## [Stored data entries]
▬▬▬▬▬▬▬▬▬▬

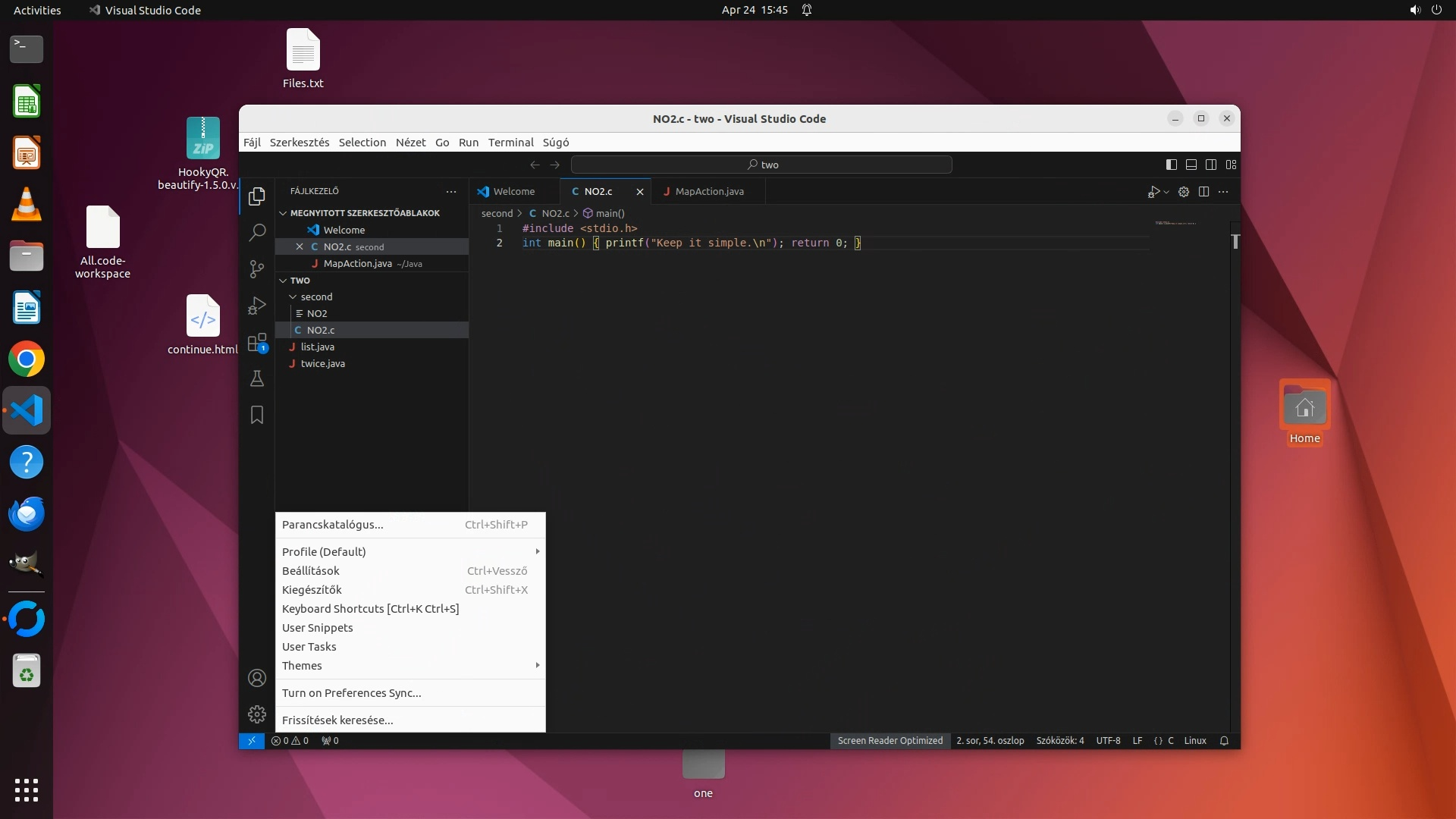Choose Beállítások from the menu
Viewport: 1456px width, 819px height.
(311, 571)
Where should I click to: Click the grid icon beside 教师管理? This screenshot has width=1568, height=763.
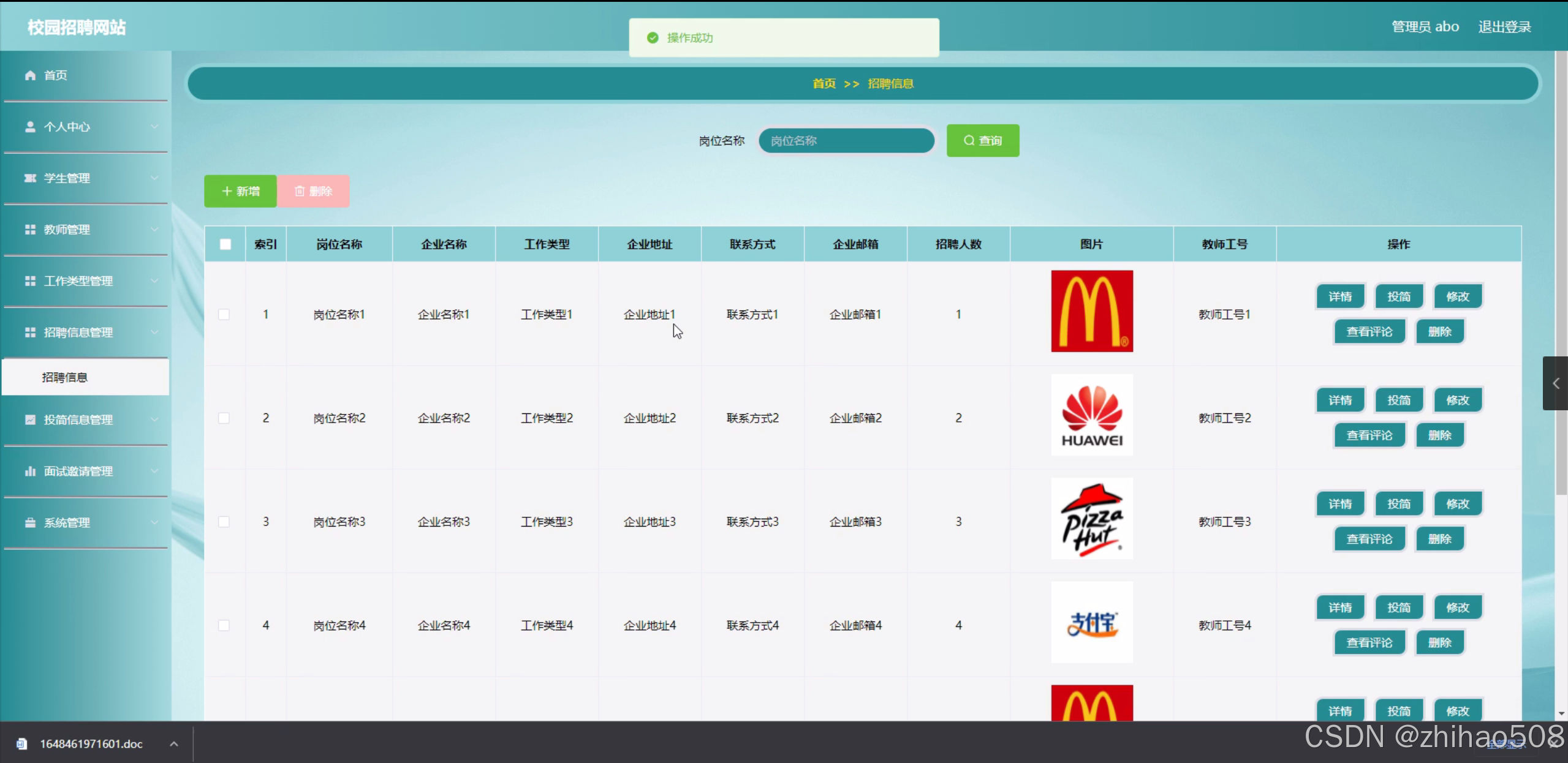click(29, 230)
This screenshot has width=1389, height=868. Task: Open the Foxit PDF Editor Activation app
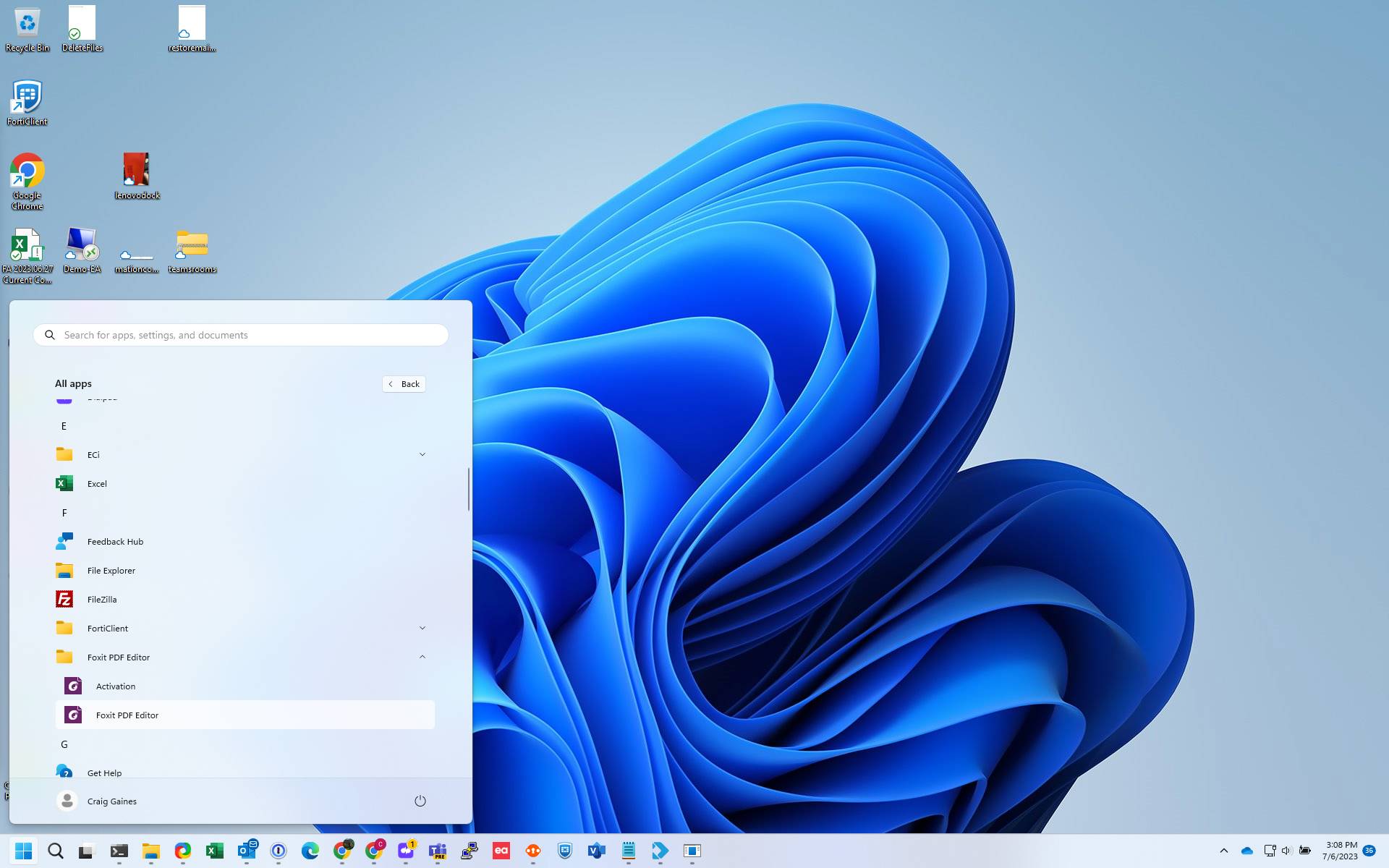point(116,686)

▬▬▬▬▬▬▬▬▬▬

Retype, please, exactly the lines that begin with the one containing "Where should I" and end at the last line of the entries above, both included, leaving out pictures.

## [TASK RESPONSE]
Where should I click to: Click the grid icon beside 教师管理? This screenshot has width=1568, height=763.
click(29, 230)
This screenshot has width=1389, height=868. Task: Open the Foxit PDF Editor Activation app
point(116,686)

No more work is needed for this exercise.